So is that as the market falls, position size decreases? or turns on the defensive all together and don't take positions in a falling market?


----------



## Gringotts Bank (3 June 2016)

Roller_1 said:


> So is that as the market falls, position size decreases? or turns on the defensive all together and don't take positions in a falling market?




Not so much the market, but your running equity.  You can use it both ways - increase or decrease position size.


----------



## Gringotts Bank (3 June 2016)

craft said:


> No
> 
> Win rate in isolation tells you Sweet FA about how you should position size - Its just one small part of a much bigger picture.




I get the feeling you're not going to say what that is,  ie. the elements of the bigger picture of position sizing.


----------



## craft (3 June 2016)

Gringotts Bank said:


> I get the feeling you're not going to say what that is,  ie. the elements of the bigger picture of position sizing.




Thought I did



craft said:


> Its mathematically 'possible' although the probability is infinitely small to have a losing streak of 1000.
> 
> What your original spread sheet showed was the 50% probability of losing streak length (rounded) for a population of 50,000.  The 50% probability for a population size of 1000 with a 60% win is 8 (7.539).
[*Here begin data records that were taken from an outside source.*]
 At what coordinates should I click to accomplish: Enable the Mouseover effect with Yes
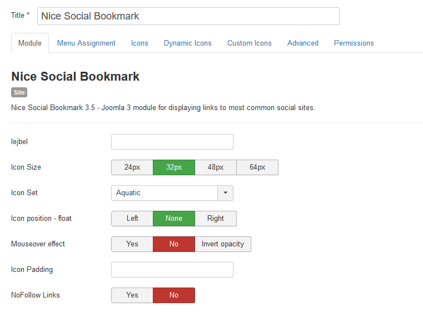[x=132, y=244]
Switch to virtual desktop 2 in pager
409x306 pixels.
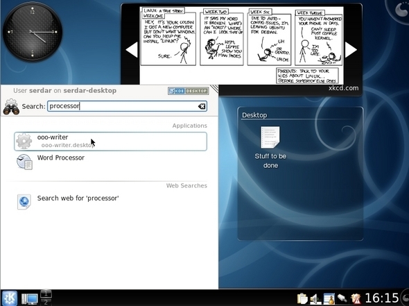click(46, 302)
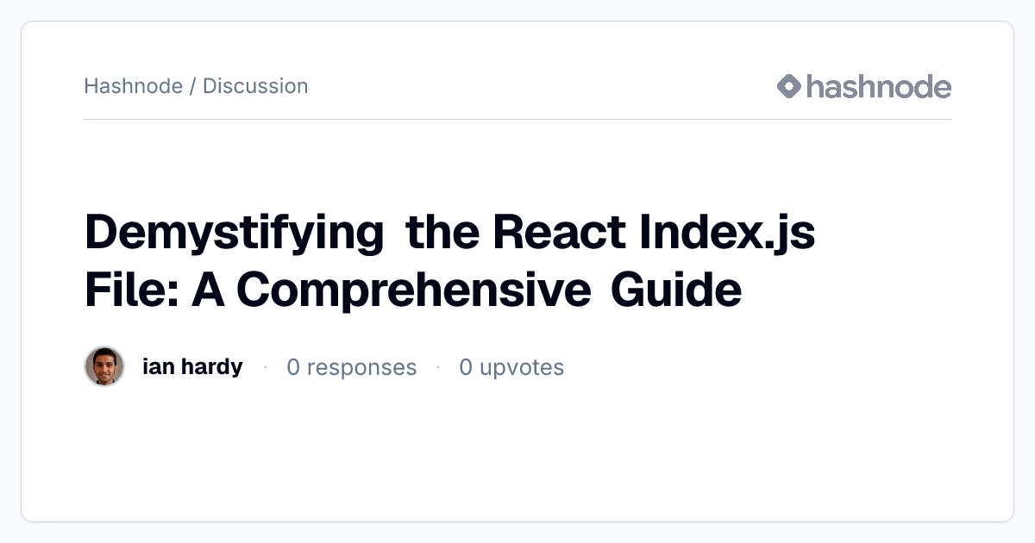The image size is (1035, 543).
Task: Click the 0 upvotes count
Action: 511,367
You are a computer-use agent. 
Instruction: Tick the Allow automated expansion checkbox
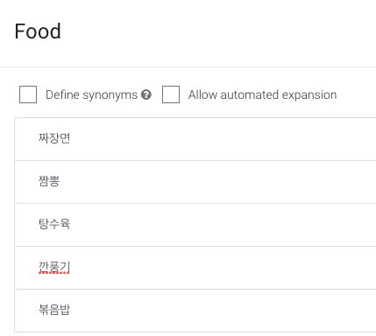171,95
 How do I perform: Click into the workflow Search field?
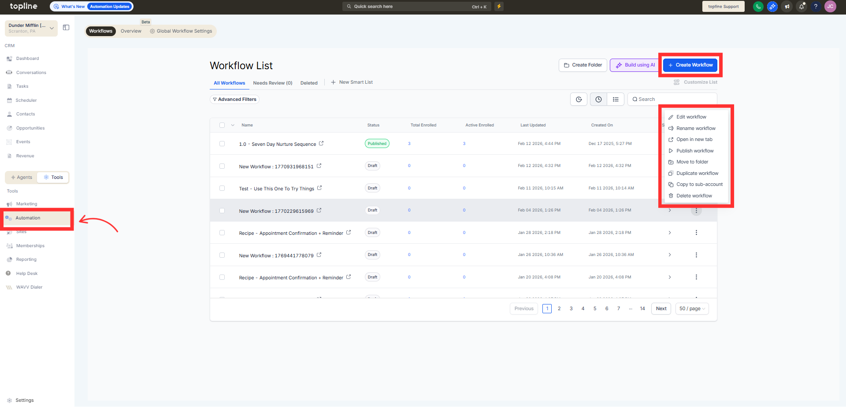(x=672, y=100)
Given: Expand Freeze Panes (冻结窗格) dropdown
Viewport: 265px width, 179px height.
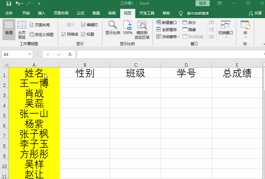Looking at the screenshot, I should click(168, 37).
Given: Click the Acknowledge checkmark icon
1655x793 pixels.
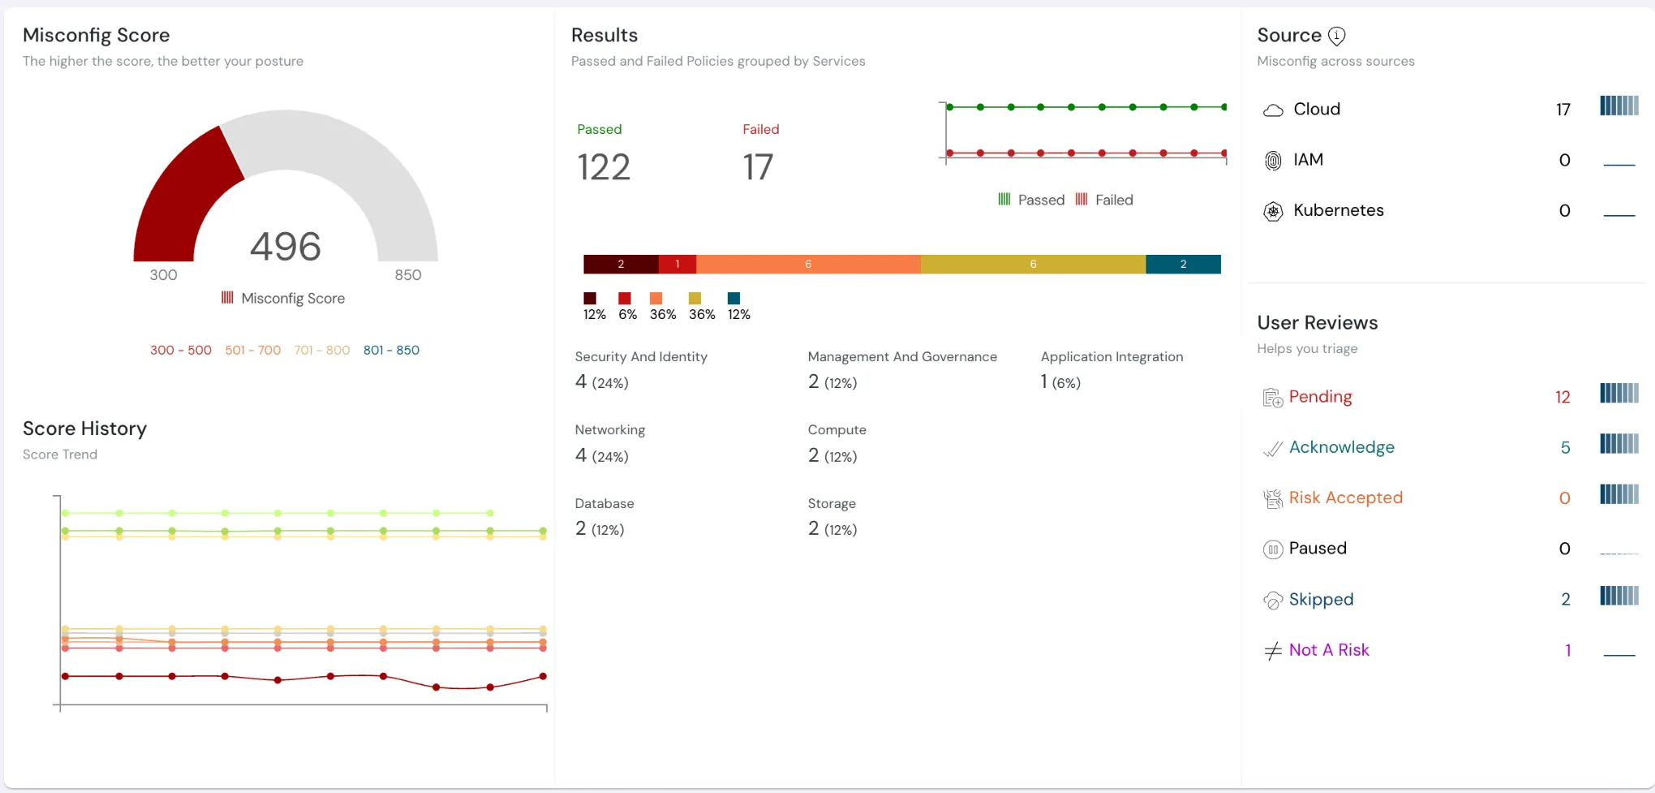Looking at the screenshot, I should click(x=1273, y=448).
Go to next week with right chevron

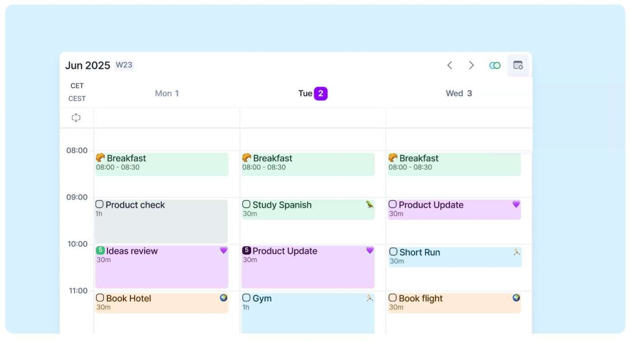click(471, 65)
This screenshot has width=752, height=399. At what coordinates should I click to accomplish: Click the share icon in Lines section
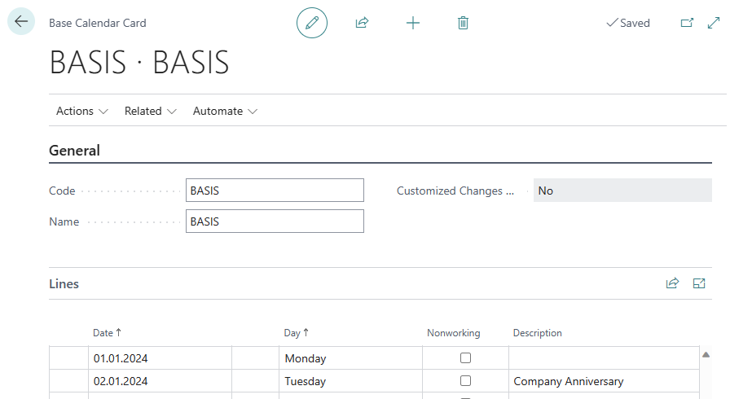click(672, 283)
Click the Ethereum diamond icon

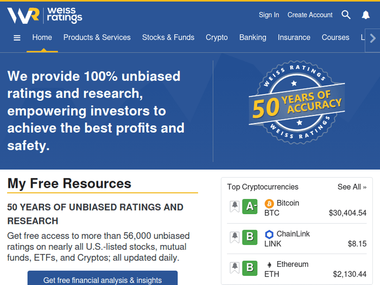tap(269, 265)

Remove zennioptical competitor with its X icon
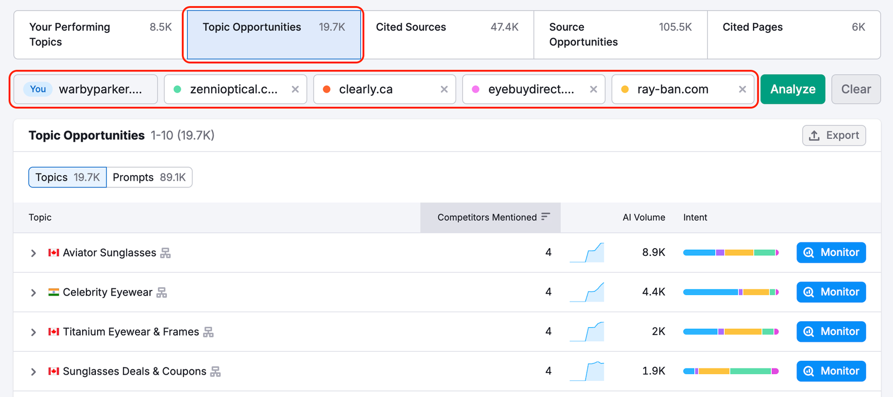click(295, 89)
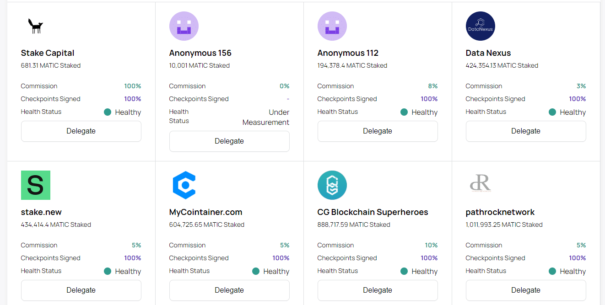Viewport: 605px width, 305px height.
Task: Click the Healthy status dot for stake.new
Action: [x=108, y=271]
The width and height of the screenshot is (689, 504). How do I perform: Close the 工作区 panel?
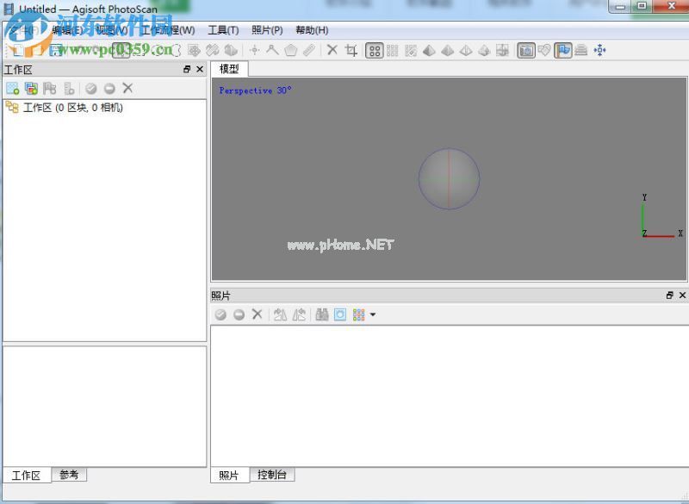tap(200, 70)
But its all pretty meaningless information for trading because the numbers are based on random outcomes. Last time I looked market movements weren't random but serially correlated, you might better know that correlation as bull and bear markets.
> 
> ...




Not that I understand you at the best of times but it appears to me that in two consecutive posts you have stated that serial correlation doesn’t matter and next post that you should adjust your position sizing based on outcome – if you are doing that you are either inferring serial correlation does matter or saying the longer your random run gets the more you should bet?????


----------



## Gringotts Bank (3 June 2016)

craft said:


> Thought I did
> 
> Not that I understand you at the best of times but it appears to me that in two consecutive posts you have stated that serial correlation doesn’t matter and next post that you should adjust your position sizing based on outcome – if you are doing that you are either inferring serial correlation does matter or saying the longer your random run gets the more you should bet?????




Yeh I guess I was doing that to some degree.  

[edit]  just found some old excel files.  Will post.


----------



## Gringotts Bank (3 June 2016)

These are old files.  I think I gave up at the time because I didn't have the sort of available cash to implement successfully.  But yeh, they're impressive.

Two curves, the first is fixed position sizing, the second is based on the previous trade outcome.  Quite a difference.


----------



## peter2 (3 June 2016)

I was thinking that this thread was going way off topic, but perhaps it's showing how our ego can prevent us thinking clearly about any aspect that doesn't fit with our view of how things work. 

Win % is such a minor statistic of our trading results, but as it's attached to our "ego's" need to be right, it gets lots of attention. Win% is the tag that all trading spruikers use to get our attention. It's our egos that demand a W% > 50%. We'll sell too early just to get a winning trade and boost our W%. 

If you see anyone focusing on W% then, they just don't get it.


----------



## Gringotts Bank (3 June 2016)

This is a bit more realistic, since it's a big cap system over a smaller number of trades.  Volaitility of returns looks roughly the same, but end profit 45% greater.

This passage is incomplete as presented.